= Ben S. Stephansky =

American diplomat

Ben Solomon Stephansky (November 10, 1913 – April 17, 1999) was a Russian-born American diplomat. Referred to as “John F. Kennedy's Ambassador to Bolivia at a complex time in its history", he was Deputy United States Representative to the Organization of American States with the personal rank of Ambassador in 1967 and 1968.

Stephansky was born in Kiev on November 10, 1913, and came to the United States in 1915. He grew up in Milwaukee. He received a bachelor's degree from the University of Wisconsin in 1939, a master's degree and a Ph.D. in economics in 1950 from the University of Wisconsin-Madison. He died from lymphoma at his home in Washington, D.C., on April 17, 1999, at the age of 85.

==Bolivia==
By the time Kennedy took office in 1961, Bolivia was in the 10th year of the Bolivian National Revolution (that followed a rebellion in 1952 touched off by the Nationalist Revolutionary Movement). Their leader Victor Paz Estenssoro became President for four years.

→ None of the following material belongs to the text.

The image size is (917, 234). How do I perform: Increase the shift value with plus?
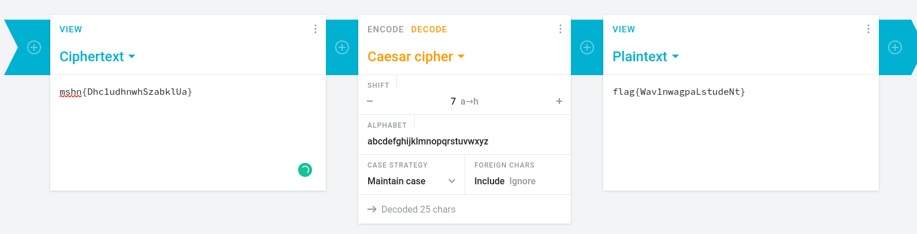559,101
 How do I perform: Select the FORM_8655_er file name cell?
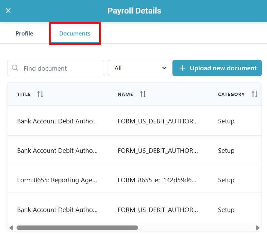[x=157, y=180]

He was re-elected in 1960.

In his book Bolivia: The Uncompleted Revolution, (Books on Demand, 1970)), political scientist, James M. Malloy, wrote that the Kennedy Administration had ”a positive aim to make Bolivia a showcase of guided 'democratic revolutionary' change.' ... Previously high aid commitments were increased and broadened and a pro-revolution Ambassador, Benjamin Stephansky, was sent to La Paz. ... Paz Estenssoro ... came to believe that Kennedy would be very generous in giving aid to Bolivia. ... Paz then decided to go all the way with the United States and to shape his regime in close accordance with the expectations of the Alliance for Progress, the aid program for Latin America that the Kennedy Administration began in 1961.”

The day before Stephansky's nomination, the White House announced Bolivia accepted nearly $10 million in immediate economic aid and relief. Also, a plan was approved whereby “the Inter-American Development Bank, the United States and West Germany would make capital and technical expertise available, and Bolivia would reduce and discipline its work force.”

In August 1963, the Bolivian Cabinet resigned. Stephansky had already announced he would be returning to the US at the end of the year due to his wife's health problems. In 1964, there was a junta and the Bolivian military seized power.